* [Your instructions] Where the line containing "The height and width of the screenshot is (793, 1057)." appears, begin retyping; continue exactly through the final line of the data. Omit every picture.

§ §

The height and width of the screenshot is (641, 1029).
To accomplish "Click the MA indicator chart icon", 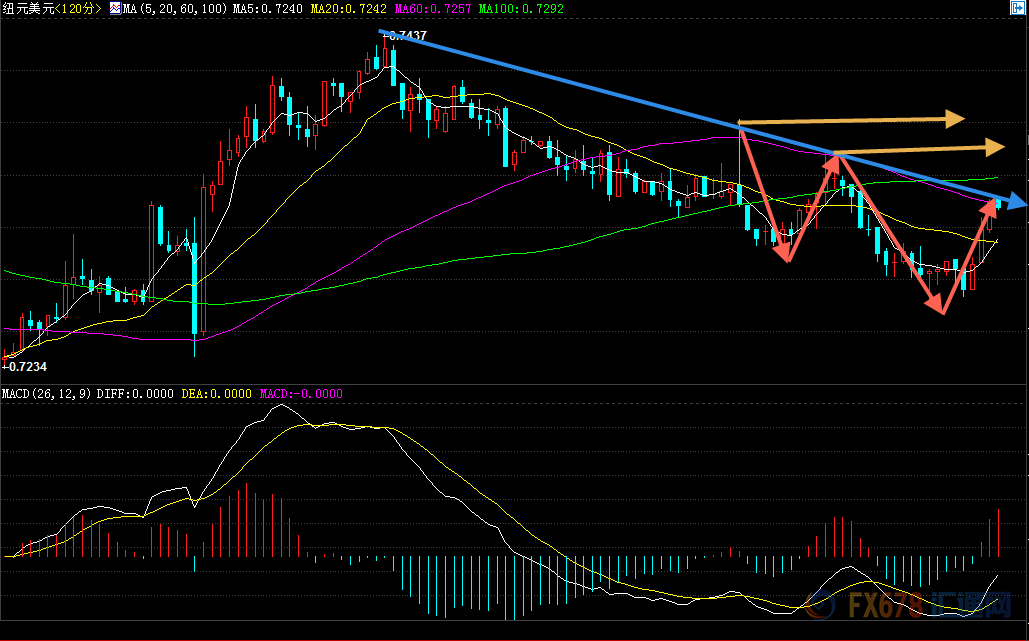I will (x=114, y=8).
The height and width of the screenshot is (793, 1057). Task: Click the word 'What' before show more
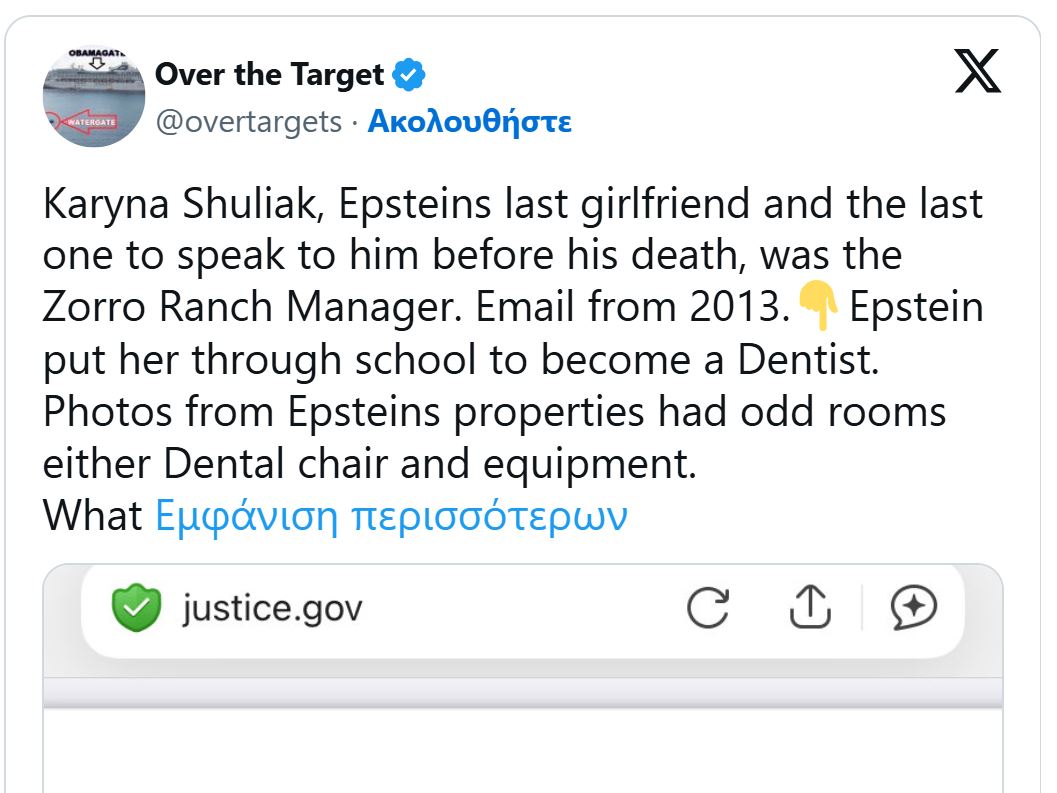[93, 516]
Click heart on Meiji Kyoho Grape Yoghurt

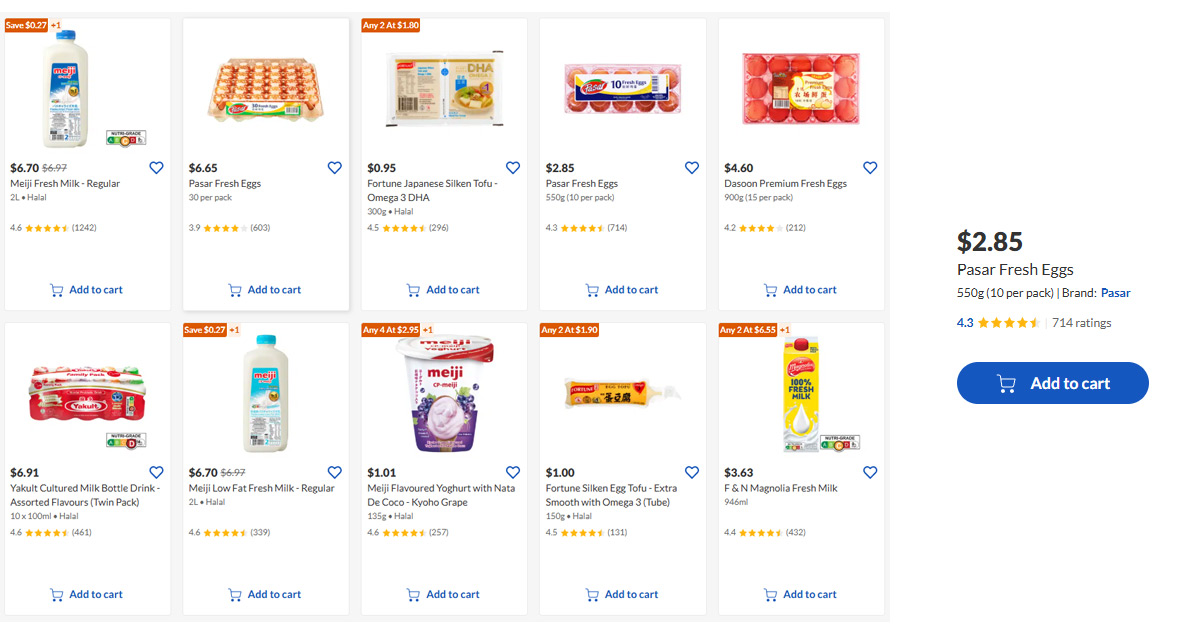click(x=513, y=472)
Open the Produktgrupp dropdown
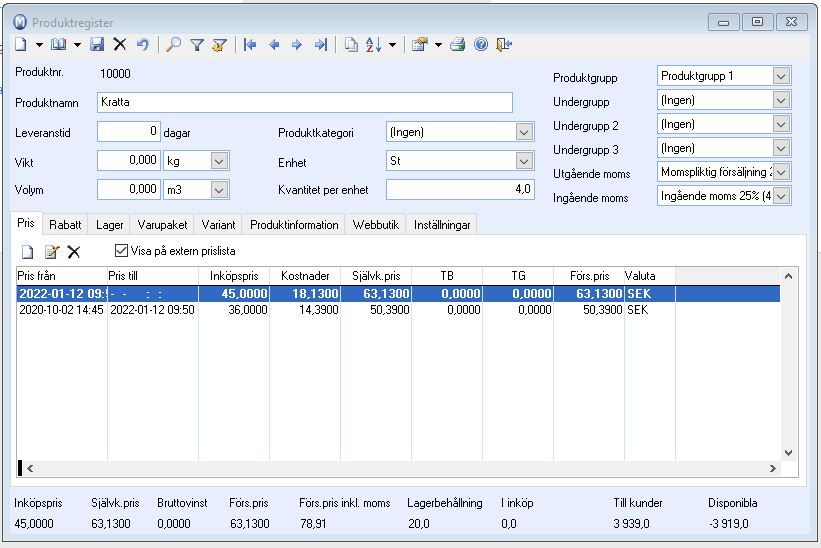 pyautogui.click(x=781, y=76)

§ §

* [Response to the task]
The height and width of the screenshot is (793, 1057). Task: Click the word 'What' before show more
[93, 516]
Click heart on Meiji Kyoho Grape Yoghurt

click(x=513, y=472)
Open the Produktgrupp dropdown
 pyautogui.click(x=781, y=76)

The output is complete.